Trata-se de REMESSA OFICIAL e APELAÇÃO CÍVEL interpostas em face de sentença (fls. 228/232) que condenou o Instituto Nacional do Seguro Social - INSS a conceder à autora o benefício de Abono de Permanência em Serviço, a partir de 29/12/1992, data do indeferimento administrativo, bem como ao pagamento das parcelas em atraso, acrescidas de juros e correção monetária.

O INSS foi condenado, ainda, ao pagamento das custas processuais e honorários advocatícios de 10% sobre o valor da causa.

Em razões de recurso (fls. 234/236), a Autarquia Previdenciária, renovando a preliminar de carência de ação, pugnou pela extinção do processo ao argumento de ser o pedido inicial juridicamente impossível.

Aduziu que a r. sentença guerreada deixou de observar o disposto no art. 96, inciso IV, da Lei nº 8.213/91, já que a parte autora deixou de apresentar prova de recolhimento das contribuições aos cofres da Autarquia Previdenciária, quanto aos períodos declarados; que as provas apresentadas são frágeis, não servindo de suporte à decretação da procedência do pedido, e que as Certidões expedidas pela Prefeitura Municipal de São Fidelis estão em desacordo com a averbação apresentada, não podendo ser consideradas.

Contrarrazões apresentadas nas fls. 240/242.

O Ministério Público do Estado do Rio de Janeiro opinou nas fls. 244/246, no sentido do não provimento do recurso.

Relatados, decido:

Inicialmente, afasto a preliminar argüida pelo INSS tendo em vista que o benefício foi requerido administrativamente em 05/06/1992 (fl. 75), antes, portanto, do advento da Lei nº 8.870/94, que revogou a Alínea i, do inciso I, do art. 18, da Lei nº 8.213/91, abolindo o direito à percepção do abono de permanência postulado.
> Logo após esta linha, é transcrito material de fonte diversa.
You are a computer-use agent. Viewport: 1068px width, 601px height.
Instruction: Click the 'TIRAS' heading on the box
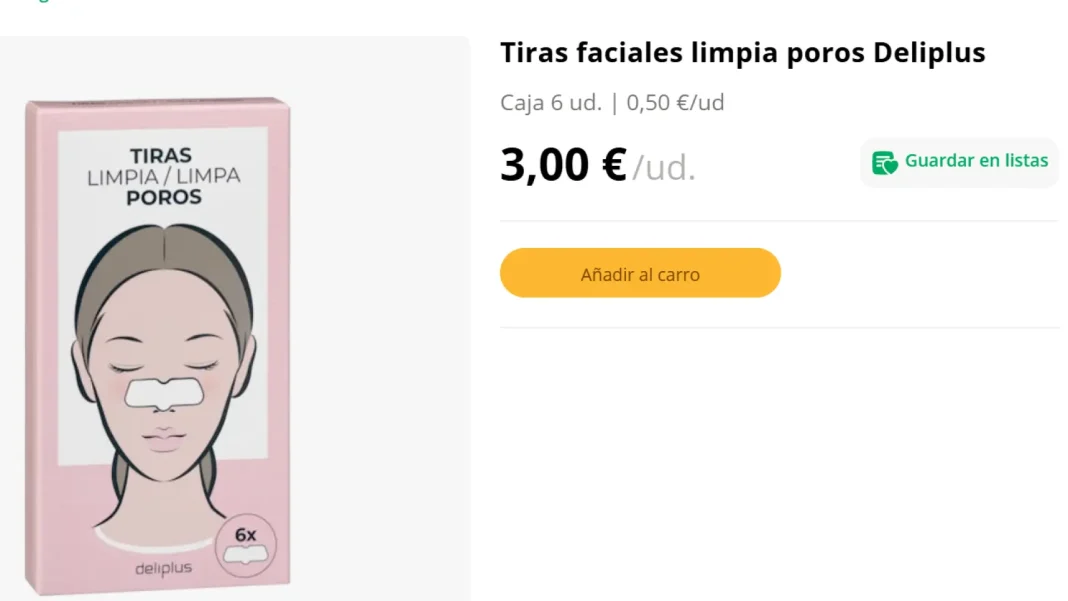161,156
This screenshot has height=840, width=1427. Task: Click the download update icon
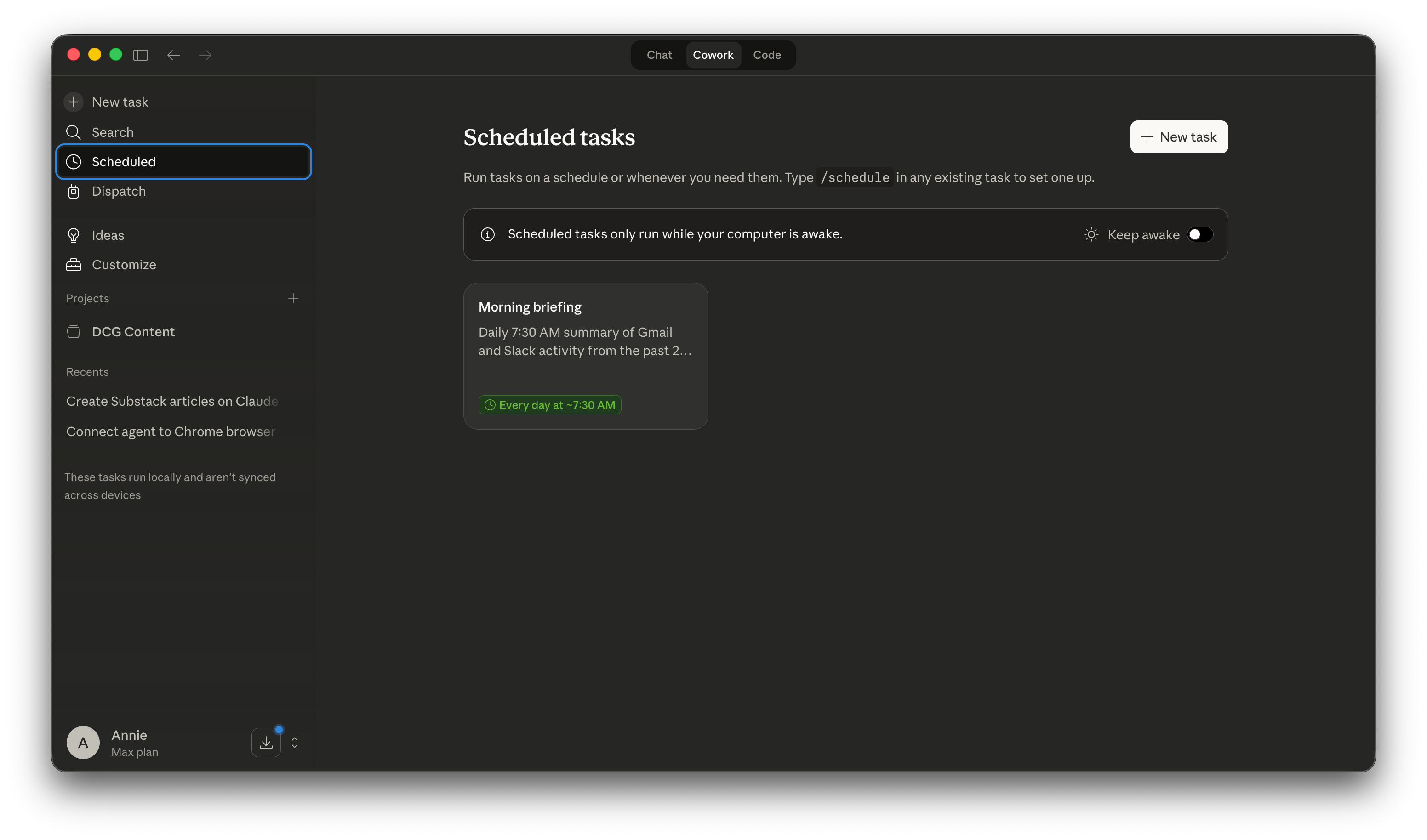coord(266,742)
Quanto ao mérito, verifica-se que no momento do requerimento administrativo do benefício a segurada apresentou as Certidões de Tempo de Serviço de fls. 77/80, fornecidas pela Prefeitura Municipal de São Fidelis, referentes aos períodos compreendidos entre:

01/03/1961 a 31/12/1963 (02 anos e 10 meses),

01/01/1964 a 31/12/1972 (09 anos),

01/03/1973 a 30/04/1990 (17 anos e 02 meses) e

01/05/1990 a 31/05/1992 (02 anos e 01 mês), totalizando um tempo de serviço correspondente a 30 anos e 01 mês.
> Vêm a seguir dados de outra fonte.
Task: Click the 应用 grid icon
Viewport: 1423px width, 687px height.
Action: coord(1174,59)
Entretanto, de acordo com a extratificação de fls. 81/82, apenas foram registrados em suas CTPS's os períodos compreendidos entre:

01/03/1973 a 31/12/1973 (10 meses e 01 dia),

01/03/1974 a 31/12/1974 (10 meses e 01 dia),

01/03/1975 a 31/12/1975 (10 meses e 01 dia),

02/01/1976 a 10/06/1992 - data da extratificação da CTPS - (16 anos, 05 meses e 08 dias),

março de 1961 a dezembro de 1967 (06 anos e 10 meses) e

agosto de 1970 a dezembro de 1970 (05 meses), averbados na CTPS nº 80170/374, totalizando um tempo de serviço correspondente a 26 anos, 02 meses e 11 dias, razão pela qual a Autarquia Previdenciária indeferiu o pedido, desconsiderando as Certidões de Tempo de Serviço acima mencionadas.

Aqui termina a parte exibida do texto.